Provincial police chief Kamal Shah said two men trying to steal an ambulance were shot dead. Seven others were injured when police opened fire to disperse the crowd.
The explosion was the latest in a series of terror attacks in Pakistan’s largest city. It was not clear yet if it was the work of a suicide bomber.
Much of Karachi’s violence is blamed on Islamic militants, angered by President Pervez Musharraf’s support for the US-led campaign against terrorism in Afghanistan, but clashes between rival Sunni and Shiite Muslims are also common.
Information minister Sheikh Rashid Ahmed said Musharraf expressed grief over the killings and quoted him as saying he would take an “important step” in response. He did not elaborate.
The blast cracked walls, destroyed an inner office and badly damaged a room where people wash up before praying at the mosque, near the city centre on Karachi’s main highway. It also shattered windows in a tall building opposite the mosque.
Karachi police chief Asad Ashraf Malik said at least 16 people were killed and 38 injured. He said a body retrieved from the scene was being examined to determine whether it was that of a suicide bomber.
A worshipper inside the mosque, Ghulam Ali, said he thought a bomb had been thrown inside from a passing car. He described hearing a thud and seeing a speeding car drive away before the blast.

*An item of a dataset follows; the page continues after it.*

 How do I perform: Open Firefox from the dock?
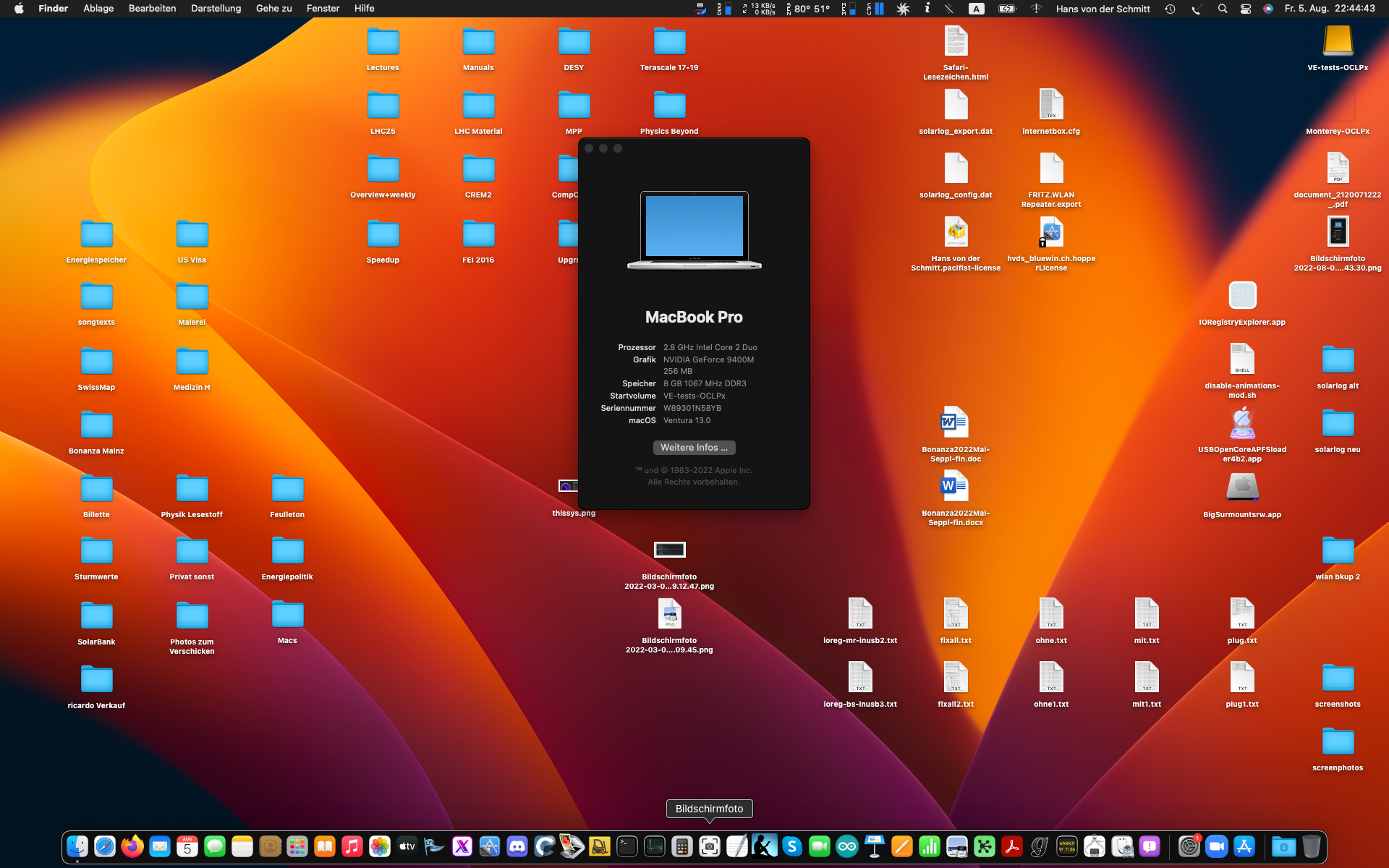132,846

The mosque then filled with smoke and people inside ran around in panic, said Ali, who was bleeding from his wounds.
“I heard a big explosion, followed by flames from the front of the mosque. And I saw two injured people falling on the road, bleeding, and one had no legs,” said Ghulam Hussain, a fruit seller.
Karachi – Pakistan’s largest city of 14 million people and the country’s commercial centre – has been the scene of recent sectarian violence and terrorist attacks. Those include two car bombings near the US consul’s residence last week and a May 7 suicide bombing at a Shiite Muslim mosque that killed 20 people.
Police have formed a special task force to investigate the killing of Shamzai, a cleric in his 70s who had been a strong supporter of the former Taliban regime in neighbouring Afghanistan and had met al Qaida chief Osama bin Laden.
Witnesses said his assassins included as many as six gunmen riding in two cars and a motorcycle. They sprayed Shamzai’s car with bullets on Sunday morning, killing him and wounding one of his sons, a nephew, a driver and a police bodyguard.